Für welches Aufgabengebiet sind Sie bei HWT zuständig?

Mein Hauptaufgabengebiet ist natürlich die aktive Steuerberatung, angefangen von der Beratung bei Unternehmensgründungen, Investitions- und Finanzierungsentscheidungen, über die Erstellung von Planungsrechnungen, Jahresabschlüssen, Steuererklärungen und Unternehmensanalysen bis hin zur Unterstützung bei Betriebsprüfungen. Außerdem begleitet das HWT-Team sämtliche Angelegenheiten in Sachen Unternehmenskäufe und-verkäufe, von der Berechnung eines angemessenen Kaufpreises bis hin zur steuerlichen Due Diligence.

Regelmäßig gibt es Änderungen im österreichischen und europäischen Steuersystem. Wie schaffen Sie es, auf dem Laufenden zu bleiben?
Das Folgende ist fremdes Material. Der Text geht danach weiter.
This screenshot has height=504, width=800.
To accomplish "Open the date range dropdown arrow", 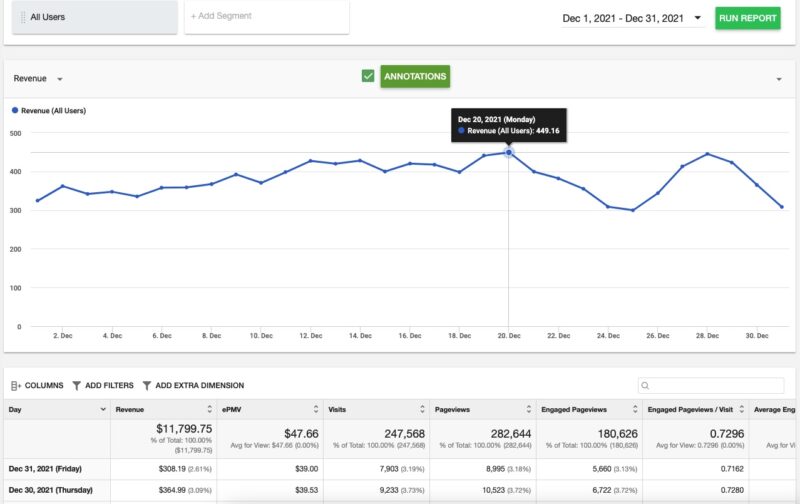I will 697,18.
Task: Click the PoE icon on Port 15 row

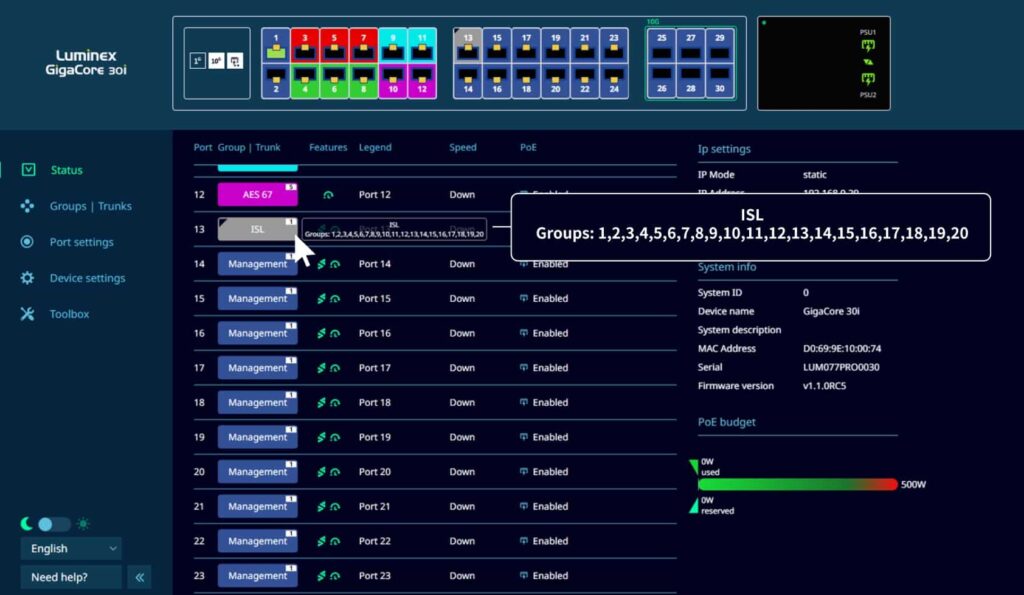Action: pos(523,299)
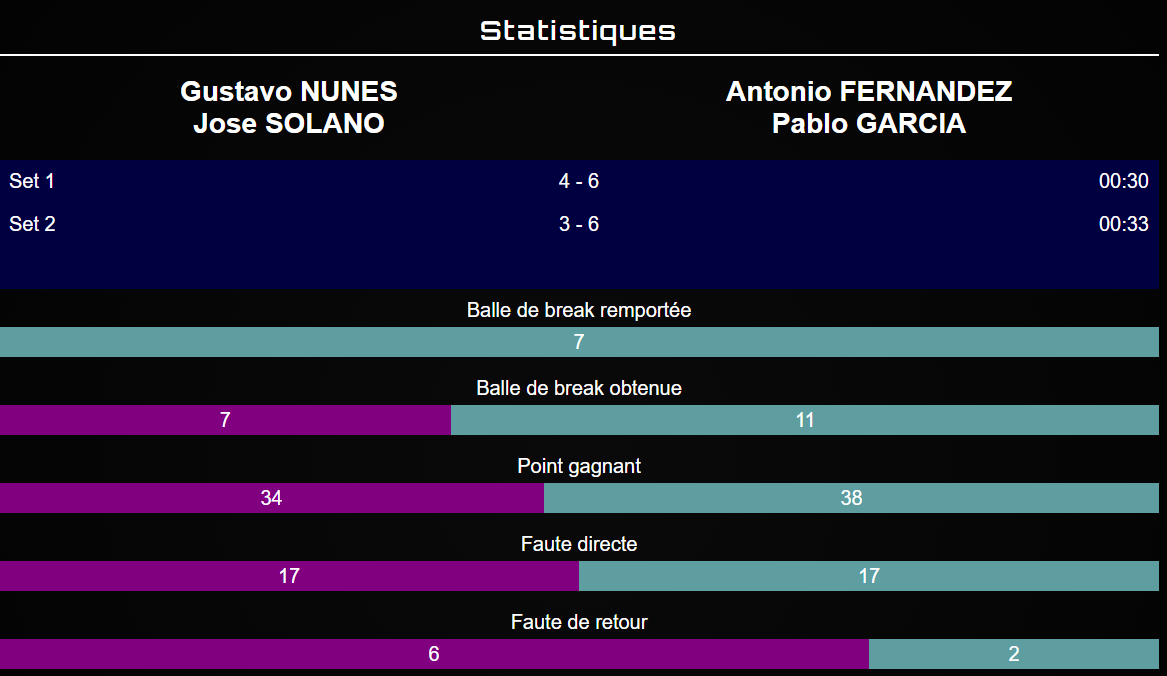Select player name Jose SOLANO
1167x676 pixels.
click(289, 124)
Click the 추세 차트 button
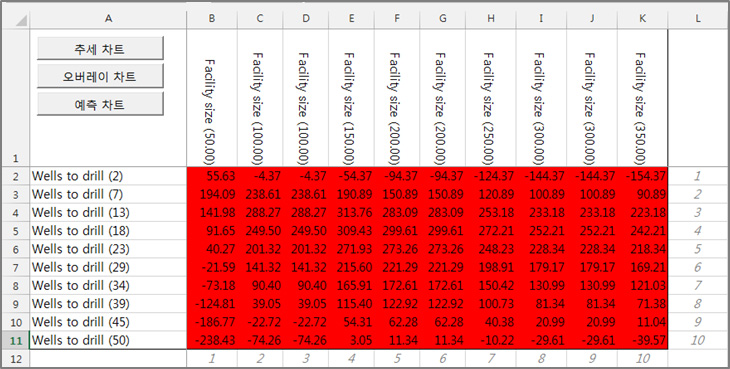Screen dimensions: 730x369 click(x=100, y=48)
Da steckt natürlich viel Zeit und Fleiß dahinter. Einerseits geschieht das über Seminare, andererseits muss man sich vieles selbst erarbeiten.  

Ein Steuerberater erhält manch tiefen Einblick in das Leben seiner Mandanten. Fühlen Sie sich manchmal auch als Lebenscoach?

(Lacht). Nein, als Lebenscoach nicht, auch wenn man oft einen Einblick ins Private bekommt. Es bereitet mir Freude, die Entwicklung von Unternehmen mitzugestalten oder Gründer bei ihren Start-ups zu unterstützen. Idealerweise begleiten wir unsere Klienten von der Gründung weg bis zu einer erfolgreichen Übergabe und darüber hinaus.

Wie geht es Ihnen mit ausschließlich männlichen Kollegen?

Sehr gut, es macht großen Spaß mit meinen Kollegen zusammenzuarbeiten. Wir haben ein sehr freundschaftliches, leistungsorientiertes Verhältnis. Außerdem ist der Frauenanteil im Unternehmen mit 19 Frauen insgesamt recht hoch, da sind wir Frauen sowieso in der Überzahl  (lacht).

Wie gestalten Sie Ihre Freizeit? Sind Sie der Musik noch treu geblieben?

Ja, neben Saxofon habe ich das Klavierspiel wieder für mich entdeckt, das ich früher als Nebenfach hatte. Sportlich  bin ich gerne in den Bergen unterwegs und im Fitnesscenter ein Stockwerk über uns.

Gibt es ein persönliches Motto?

Alles im Leben ist für etwas gut, manchmal merkt man es nur nicht gleich.